Lucas, White & Edsey / LWE
LWE Spielzeit: 53:42
Medium: CD
Label: ProgRock Records, 2006
Stil: Progressive

Review vom 04.12.2006


Ulli Heiser
Untrügliches Qualitätszeichen sind für mich sehr oft die Spielzeiten. Je länger der Song, desto größer der Ideenpool der Musiker, desto 'anspruchsvoller' der Inhalt - so jedenfalls meine Erfahrung. Ungeduldige Zeitgenossen, ich nenn sie mal Schnellschießer, sehen das anders.
»Was man in zwei oder drei Minuten nicht auf den Punkt bringen konnte, taugt auch nach fünf Minuten nichts«, sagte mir mal jemand. Kann man gelten lassen, wenn es um die typischen Bierschunkler geht. Ihr wisst ja, Rock'n'Roll, abrocken, Läuse fliegen lassen, Schoppenglas in der einen, Kippe in der anderen Hand. Alle drei Minuten einen neuen Song und weiter geht die Party.
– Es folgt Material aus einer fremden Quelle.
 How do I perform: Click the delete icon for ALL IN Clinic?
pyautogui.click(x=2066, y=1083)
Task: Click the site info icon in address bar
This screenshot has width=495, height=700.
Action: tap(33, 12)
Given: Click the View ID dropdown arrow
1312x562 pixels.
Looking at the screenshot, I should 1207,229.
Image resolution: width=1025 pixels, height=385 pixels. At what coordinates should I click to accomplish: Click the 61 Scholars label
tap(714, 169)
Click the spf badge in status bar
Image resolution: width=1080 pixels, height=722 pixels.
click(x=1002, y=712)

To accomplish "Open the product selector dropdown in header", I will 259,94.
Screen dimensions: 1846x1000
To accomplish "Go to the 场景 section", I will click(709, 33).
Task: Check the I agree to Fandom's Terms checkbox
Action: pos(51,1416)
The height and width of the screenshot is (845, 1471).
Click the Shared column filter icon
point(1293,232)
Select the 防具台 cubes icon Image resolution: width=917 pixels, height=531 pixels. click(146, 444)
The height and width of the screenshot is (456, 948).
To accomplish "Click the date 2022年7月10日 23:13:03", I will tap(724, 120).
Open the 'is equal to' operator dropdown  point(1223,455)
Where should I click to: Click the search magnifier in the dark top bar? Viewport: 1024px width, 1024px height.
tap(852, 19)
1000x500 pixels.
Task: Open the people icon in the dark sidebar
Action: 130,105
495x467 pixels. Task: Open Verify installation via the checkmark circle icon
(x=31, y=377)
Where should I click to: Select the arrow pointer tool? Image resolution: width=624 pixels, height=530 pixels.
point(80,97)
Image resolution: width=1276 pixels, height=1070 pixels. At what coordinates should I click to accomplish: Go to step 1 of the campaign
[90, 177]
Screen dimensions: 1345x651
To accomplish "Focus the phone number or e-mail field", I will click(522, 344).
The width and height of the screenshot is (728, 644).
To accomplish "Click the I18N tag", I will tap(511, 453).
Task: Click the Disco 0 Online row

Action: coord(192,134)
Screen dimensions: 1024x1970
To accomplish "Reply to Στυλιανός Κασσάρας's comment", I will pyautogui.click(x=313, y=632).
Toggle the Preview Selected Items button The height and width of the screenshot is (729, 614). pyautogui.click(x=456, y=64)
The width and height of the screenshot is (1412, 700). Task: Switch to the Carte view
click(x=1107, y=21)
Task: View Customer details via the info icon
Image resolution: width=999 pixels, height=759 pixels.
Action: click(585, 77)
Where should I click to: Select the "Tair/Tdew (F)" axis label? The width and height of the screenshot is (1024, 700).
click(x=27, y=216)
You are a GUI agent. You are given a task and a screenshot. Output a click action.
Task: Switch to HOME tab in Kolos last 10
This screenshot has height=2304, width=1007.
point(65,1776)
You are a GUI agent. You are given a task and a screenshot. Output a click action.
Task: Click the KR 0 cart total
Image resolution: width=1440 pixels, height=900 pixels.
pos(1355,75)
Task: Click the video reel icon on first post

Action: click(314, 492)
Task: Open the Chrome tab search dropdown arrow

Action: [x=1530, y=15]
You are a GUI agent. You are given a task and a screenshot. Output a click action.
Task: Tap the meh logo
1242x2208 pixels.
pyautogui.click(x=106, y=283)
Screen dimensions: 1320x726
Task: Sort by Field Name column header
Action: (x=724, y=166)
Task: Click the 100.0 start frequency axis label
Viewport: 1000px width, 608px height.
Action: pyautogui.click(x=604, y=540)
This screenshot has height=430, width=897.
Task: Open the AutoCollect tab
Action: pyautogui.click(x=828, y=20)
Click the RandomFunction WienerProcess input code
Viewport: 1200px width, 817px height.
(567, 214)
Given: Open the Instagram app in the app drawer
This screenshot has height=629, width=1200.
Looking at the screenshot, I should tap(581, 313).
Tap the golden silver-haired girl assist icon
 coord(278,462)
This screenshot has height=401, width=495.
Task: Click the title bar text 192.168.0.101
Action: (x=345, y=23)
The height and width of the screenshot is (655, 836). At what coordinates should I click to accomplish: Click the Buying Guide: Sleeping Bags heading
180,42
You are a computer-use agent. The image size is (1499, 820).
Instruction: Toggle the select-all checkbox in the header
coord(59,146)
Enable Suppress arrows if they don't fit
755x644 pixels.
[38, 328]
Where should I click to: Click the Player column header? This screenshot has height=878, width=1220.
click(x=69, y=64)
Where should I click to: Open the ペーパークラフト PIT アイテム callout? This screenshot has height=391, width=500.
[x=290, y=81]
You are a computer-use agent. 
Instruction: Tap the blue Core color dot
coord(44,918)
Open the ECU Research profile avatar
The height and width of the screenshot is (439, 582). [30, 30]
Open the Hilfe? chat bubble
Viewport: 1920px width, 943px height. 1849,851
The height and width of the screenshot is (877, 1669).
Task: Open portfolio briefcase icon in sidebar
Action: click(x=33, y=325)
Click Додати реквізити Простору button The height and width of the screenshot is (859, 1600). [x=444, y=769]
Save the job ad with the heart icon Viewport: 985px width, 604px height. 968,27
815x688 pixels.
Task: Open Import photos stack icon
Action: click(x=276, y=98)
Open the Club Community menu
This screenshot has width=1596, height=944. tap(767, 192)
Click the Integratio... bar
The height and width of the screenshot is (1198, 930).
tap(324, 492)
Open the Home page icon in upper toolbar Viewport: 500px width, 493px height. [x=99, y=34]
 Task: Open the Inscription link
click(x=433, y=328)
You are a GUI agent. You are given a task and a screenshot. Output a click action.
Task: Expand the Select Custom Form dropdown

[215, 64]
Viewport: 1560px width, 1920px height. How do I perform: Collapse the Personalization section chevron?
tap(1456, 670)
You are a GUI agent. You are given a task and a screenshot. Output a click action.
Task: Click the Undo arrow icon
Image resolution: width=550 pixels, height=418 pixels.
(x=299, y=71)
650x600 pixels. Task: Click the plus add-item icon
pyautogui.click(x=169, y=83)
Ich erinnere trotzdem ganz vorsichtig an Stampfer vom Kaliber eines One Bourbon, One Scotch, One Beer. Was wären da läppische drei, vier, fünf oder so Minuten?
Aber lassen wir den Rock'n'Roll mal links liegen. Frank Lucas, Keyboarder und bekennender Fan von Jordan Rudess (Dream Theater), Drummer Chuck White sowie Bassist Steve Edsey setzen uns eine andere Kost vor. Als alter Rocker darf ich es sagen: eine Kost, deren Anspruch etwas höher geschraubt ist. Prog Rock statet der Waschzettel, schiebt aber auch gleich »...aggressive prog to smooth jazz to bluegrass from hell« nach. Das will ich aber auch meinen. Machen wir aus dem Prog Rock ein Progressive (ohne Rock), kommen wir der Sache schon näher. Musikalisch, so der Promozettel, könne man die Musik der Drei mit Bands wie Emerson Lake & Palmer, The Rudess Morgenstein Project, Bela Fleck And The Fleckstones und der Chick Corea Elektric Band vergleichen.
RMP kenn ich jetzt nicht, aber ELP kommt hin; zum Teil. So 'ne Mischung aus dem doch eher 'schweren' ELP-Eintopf mit dem leichten Süppchen einer Truppe namens Apollo 100. Viel mehr passt jedoch die jazzige Ecke. Und die Musiker dürfen brillieren. Der Bass in "Waiting For Bela" etwa. Da knarrt der Steg, die Saiten flirren und das kommt gewaltig. Ähnlich auch in "Hasta Manana", aber dort ist der Ohrenmagnet die Geige, gespielt von Gastmusiker Edger Gabriel. Mein lieber Herr Gesangsverein, die Saiten glühen, fetzen, werden verzerrt - so lecker und powervoll habe ich selten 'eine Art' Klezmer-Nummer gehört. Jetzt fehlt nur noch Giora Feidman mit seiner Klarinette. Das wäre 'ne Party....
Das Album ist instrumental. Zumindest zu 99,8 Prozent. Ab und an hat es ein paar Stimmfetzen, oder eine hocherotische Dame, die mich zu Kaminfeuer und Wein einlädt. Smoother Barjazz der Art, die den Kopf über den Umweg durch den Unterleib erreicht. Heiß Leute, ganz heiß, die Nachtkappe, ähm "The Nightcap"!
Frank hat alle Tracks selbst geschrieben und das lässt einen schon mal den Hut lupfen. Ziehen muss man die Kopfbedeckung, wenn man seinen Tastenläufen lauscht. In Verbindung mit dem Felldrescher Chuck und dem dicke Saiten-Dompteur Steve fehlen hier die Vocals nicht im Geringsten. Ja selbst eine Gitarre würde nur unnötigerweise reinriffen. Das Trio überzeugt und nach intensivem Hören der Scheibe ist man nicht minder durchgeschüttelt wie der Rocker bei den Destroyers. "LWE" möchte ich denjenigen empfehlen, die gerne auch mal von Nachbars Kirschen naschen, sich keine musikalische Barrieren bauen... die halt einfach auf gute Musik stehen.
Fusion, Klassik-Rock, Smooth Jazz, etwas Symphonic - dazu drei perfekte Musiker. Das passt!
Line-up:
Frank Lucas (keyboards)
Chuck White (drums)
Steve Edsey (bass)

Special Guest
Edger Gabriel (violin)
Tracklist
01:Liberty (8:04)
02:Sleight Of Hand And Foot(7:56)
03:A Note To Jordan (7:09)
04:Hasta Manana (7:13)
05:Waiting For Bela (6:26)
06:The Nightcap (7:16)
07:A Dog And His Boy (4:48)
08:The Good Life (4:45)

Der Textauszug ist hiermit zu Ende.